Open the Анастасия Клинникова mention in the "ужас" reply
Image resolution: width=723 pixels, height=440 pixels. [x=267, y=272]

---

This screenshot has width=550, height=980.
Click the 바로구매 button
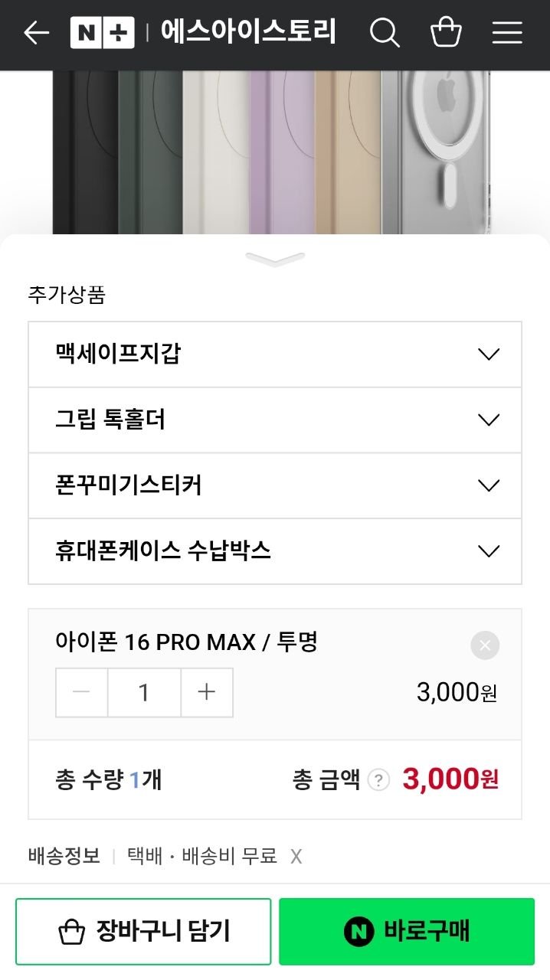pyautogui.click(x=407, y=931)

---

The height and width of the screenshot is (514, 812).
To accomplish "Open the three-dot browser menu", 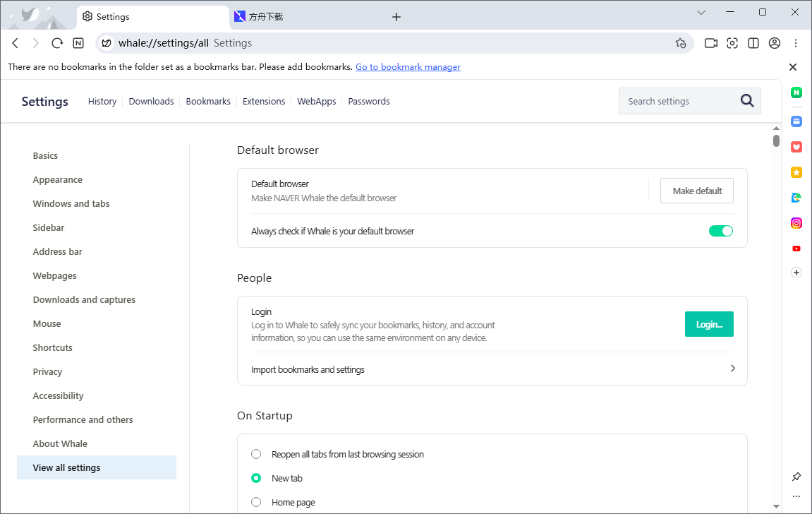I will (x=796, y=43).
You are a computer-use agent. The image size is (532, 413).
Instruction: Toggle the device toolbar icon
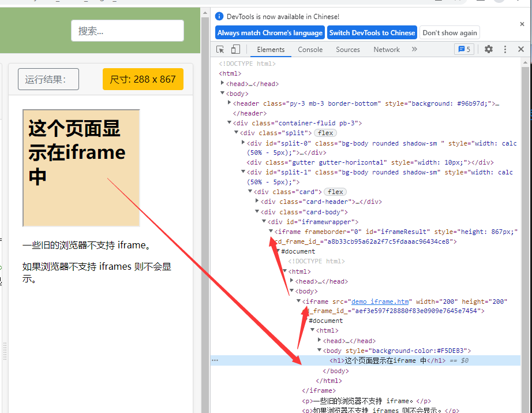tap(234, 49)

Task: Filter the entries down to the lines with the word "screenshot" in them, and copy those lines.

Solution to this problem:
This screenshot has width=550, height=980.
The height and width of the screenshot is (514, 812).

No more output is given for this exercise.